Page text
··········
# Data limit on USB drives?



## GrandpaJoe8 (Aug 23, 2019)

Relatively new member....2017 Cruze LS, and having an annoying issue with Chevy MyLink. I have a 128 GB SanDisk Cruzer Glide with 4,642 music tracks totaling 33.6 GB. All was fine right out of the box, and until I had a bunch loaded on. Now, a small portion of the music won't even show up in the listing. I've formatted the thumb drive to exFAT rather than NTFS, and MyLink doesn't even read the drive. Seems like I have 96 GB destined to remain unused. Any ideas? Thanks in advance.


----------



## snowwy66 (Nov 5, 2017)

Try using fat16 or fat32.

I'm not sure which one it reads but I don't think it was ntfs or exfat. But I could be wrong.

Can't remember what the project was I was working on but only one of the fats worked.


----------



## GrandpaJoe8 (Aug 23, 2019)

Thanks Snowy, I'll give it a try. BTW, It reads NTFS, doesn't read EXFAT


----------



## Eddy Cruze (Jan 10, 2014)

Someone else was asking how many Songs would fit. Found this for the 2017

USB Port This vehicle is equipped with two USB ports in the center console. These ports are for data and charging. The vehicle may have USB ports in the armrest, in the upper glove box, in the storage bin behind the radio (if equipped) and if equipped with Rear Seat Infotainment (RSI), there may be one USB port for charging in the rear media console storage area. The system is optimized to support two connected devices with a total of 15,000 songs. Playing from a USB A USB mass storage device can be connected to the USB port. Gracenote® When plugging in a USB device, Gracenote service builds voice tags for music. Voice tags allow artists, albums with hard to pronounce names, and nicknames to be used to play music through voice recognition. While indexing, infotainment features are available. My Media Library Allows access to content from all indexed media sources. Touch the MEDIA screen button to scroll through the options until My Media is selected. Use gestures or screen buttons to scroll through the content. USB MP3 Player and USB Drives . The USB MP3 players and USB drives connected must comply with the USB Mass Storage Class specification (USB MSC). . Hard disk drives are not supported. . *The following restrictions apply for the data stored on a USB MP3 player or USB device: ‐ Maximum folder structure depth: 11 levels. ‐ Applicable audio extensions are mp3, wma, aac, m4a, and aif. ‐ WMA and Apple lossless files are not supported. ‐ Supported file systems are FAT32 and NTFS. To play a USB device, do one of the following: *. Connect the USB. . Press MEDIA until the connected device is shown. Use the following when playing an active USB source: r : Press to play the current media source. j : Press to pause play of the current media source. {, g, 7: . Press to seek to the beginning of the current or previous track. If the track has been playing for less than two seconds, the previous track plays.
··········
Entries for finding text and elements
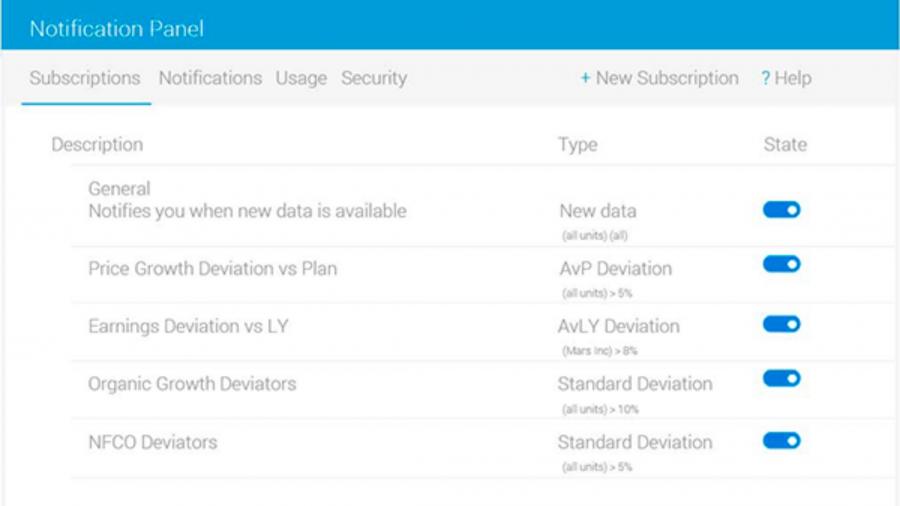900x506 pixels.
Task: Go to the Usage tab
Action: [x=301, y=78]
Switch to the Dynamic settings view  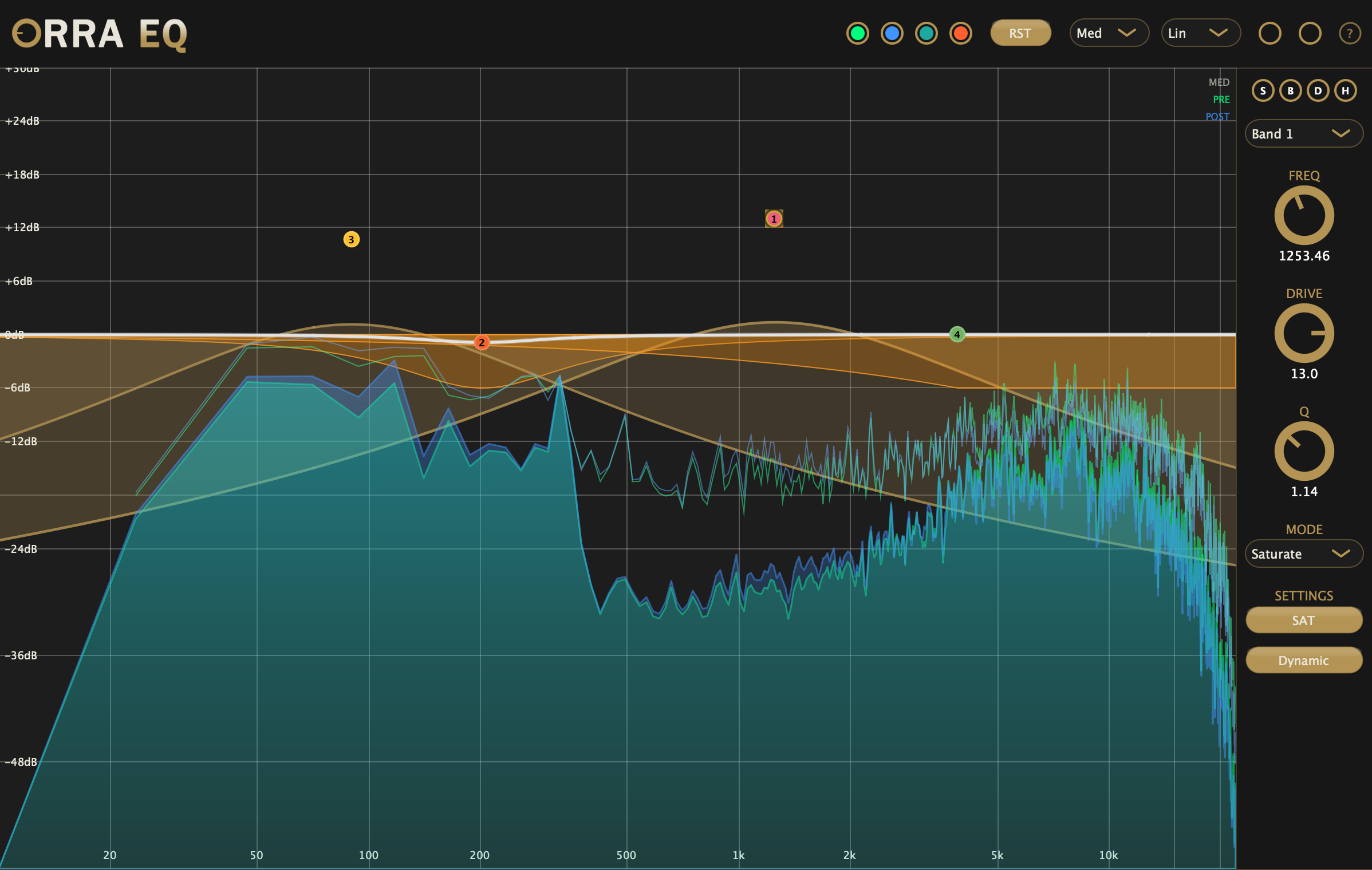1304,660
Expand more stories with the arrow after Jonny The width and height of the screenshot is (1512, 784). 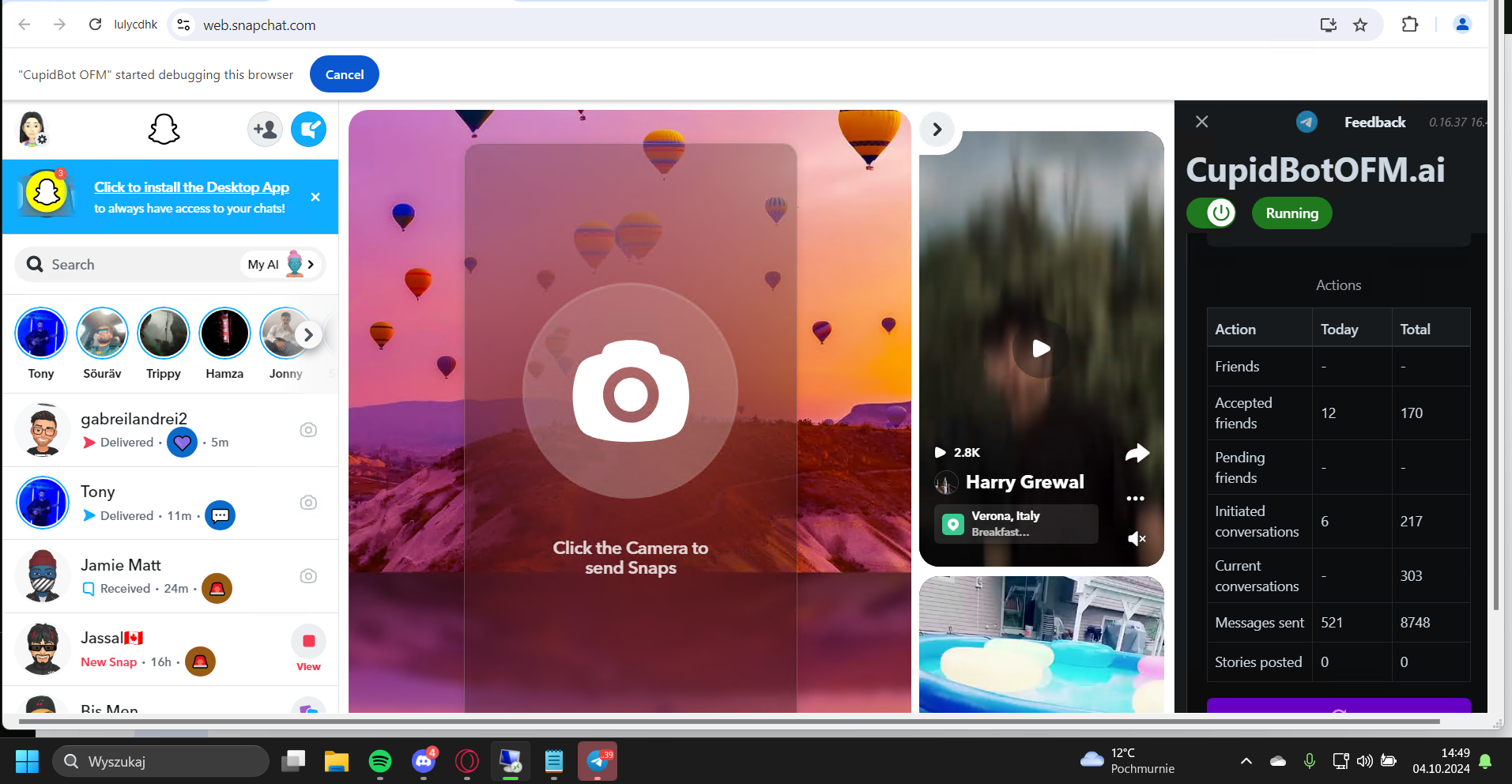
··········
Objective 1
Rewrite the paragraph in the USB drive thread that begins "Relatively new member" as a brief list that keeps its main facts.
Objective 2
According to the USB drive thread, how many songs is the system optimized to support in total across two connected devices?
Objective 3
Proceed with the USB drive thread from the point where it stops.
The rows have no connection to the USB drive thread.

Written reply 1
- Car: 2017 Cruze LS with Chevy MyLink
- Drive: 128 GB SanDisk Cruzer Glide holding 4,642 music tracks (33.6 GB)
- Worked fine at first, until a lot of music was loaded
- Now some of the music doesn't appear in the listing
- After reformatting from NTFS to exFAT, MyLink doesn't read the drive at all
- Concern: 96 GB may go unused

Written reply 2
15,000 songs.

Written reply 3
https://my.chevrolet.com/content/dam/gmownercenter/gmna/dynamic/manuals/2017/Chevrolet/Multi-Vehicle/2k17chevymylink2ndPrint.pdf


----------



## snowwy66 (Nov 5, 2017)

Be cool to play movies. Guess that's a no go.


----------



## GrandpaJoe8 (Aug 23, 2019)

Thanks Eddy.....I'll try FAT32 and see if I can play all the music on the drive. Update to follow


----------



## Taxman (Aug 10, 2017)

snowwy66 said:


> Be cool to play movies. Guess that's a no go.


I've done it in my 2016 with 8".
IIRC, I put 5 video files on a USB stick and it played two of them. 
I can't remember which format(s) it liked.


----------



## snowwy66 (Nov 5, 2017)

Taxman said:


> I've done it in my 2016 with 8".
> IIRC, I put 5 video files on a USB stick and it played two of them.
> I can't remember which format(s) it liked.



It appears to be possible with the advanced radios. Google isn't pulling any results for those of us with the basic radio. Not that I"m finding anyways. 
1 guy is playing vid on his 13 cruze. But he appears to have the upper model.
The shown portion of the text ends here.